1979’da Almanya’ya gittim. 1983’e değin Die Tageszeitung ile Der Kassenarzt adlı gazete ve dergilerde çizdim. Türkiye’ye dönünce Gelişim Yayınları’na girdim. Nokta, Çocukça ve Kadınca’da çalışmalarımı yayımlama olanağı buldum.

Mehmet Altuğ ve Nezih Danyal’la birlikte canlandırma filmi üzerine çalıştık. Hazırladığımız jenerik, Balkan Film Festivali’nde (istanbul-1979) ödüle değer bulundu. Karikatür çalışmalarımdan dolayı 3’ü uluslararası 14 ödül kazandım. 7’si yurtdışında toplam 9 sergi açtım: Ankara (1979), İstanbul (1985), Gelsenkirchen (1979), Duisburg (1980), Essen, Mülheim, Düsseldorf (1981), Meschede (1982), Hamm (1983).

— “Çizgilik”, bir “tip”e bağlı bant karikatür değil. İsmail Gülgeç, Behiç Ak ve Kemal Gökhan da aynı biçimde kurdular bantlarını. “Çizgilik”te -bu bağımsızlık içinde olmasına karşın- giderek kimi “tip”ler belirginleşti. “Çizgilik”i, başlangıçta nasıl tasarladın ve nasıl gelişti?

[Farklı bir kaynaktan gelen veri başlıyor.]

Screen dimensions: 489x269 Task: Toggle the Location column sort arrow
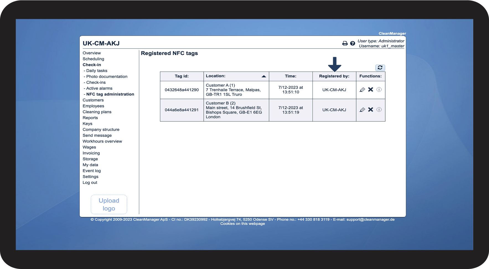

MASARACI — Önce bana verilen yerin kaç dönüm olduğunu hesapladım. Tastamam 84 santimetrekare tutuyordu. İnsanın en soylu uğraşılarından biri de gerçeği aramak değil miydi? O halde ben de 84 santimetrekarelik yerimde gerçeği görmemizi istemeyen bazı “kaka” insanları “bi güzel” çizmeliydim. Hem “tip”leri, hem de “tipsiz”leri… Bu arada bazı “tip”ler belirginleşiyor ister istemez. Hani bazı adamlar “tek tip uygulaması”nı seviyorlar ya işte onlar…

— “Çizgilik” için ana malzemenin gündelik olaylar olduğu gözlemleniyor. Bu, basın karikatürü için kuşkusuz bir zorunluluk. Ama bir bant karikatürcü için çok gerekli değil bence. Üstelik bu tutum bantın kalıcılığını, başka ülkelerde yayımlanma şansını da zedeleyebiliyor. “Çizgilik”te daha temel insani olgular üzerinde durmayı neden düşünmüyorsun?

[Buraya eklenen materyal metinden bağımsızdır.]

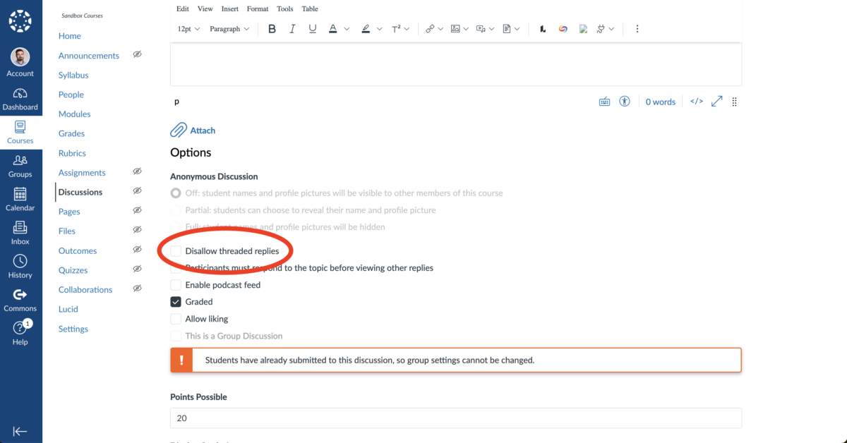
Task: Click the fullscreen expand editor icon
Action: pos(716,101)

MASARACI — Çizgilerimizle her gün okuyucunun karşısına çıkınca bir süre sonra okuyucuyla aranızda bir bağ oluşuyor. Bu bakımdan okuyucunun göz ardı edilmesi olanaklı değil. Gündelik olayların malzeme olmasının kalıcılığına zarar vereceğine katılmıyorum. Burada önemli olan “güncel”e yaklaşımınız, bakış açınız… Sevgisizliğe, baskıya, haksızlığa, savaşa karşı çıkarken sevgiyi, özgürlüğü, adaleti, barışı öneriyorsanız, temel insani olgular üzerinde duruyorsunuz demek değil midir?

ÖNE ÇIKANLAR

ÇAĞDAŞ DERGİ

BASIN AÇIKLAMALARI

EN SON...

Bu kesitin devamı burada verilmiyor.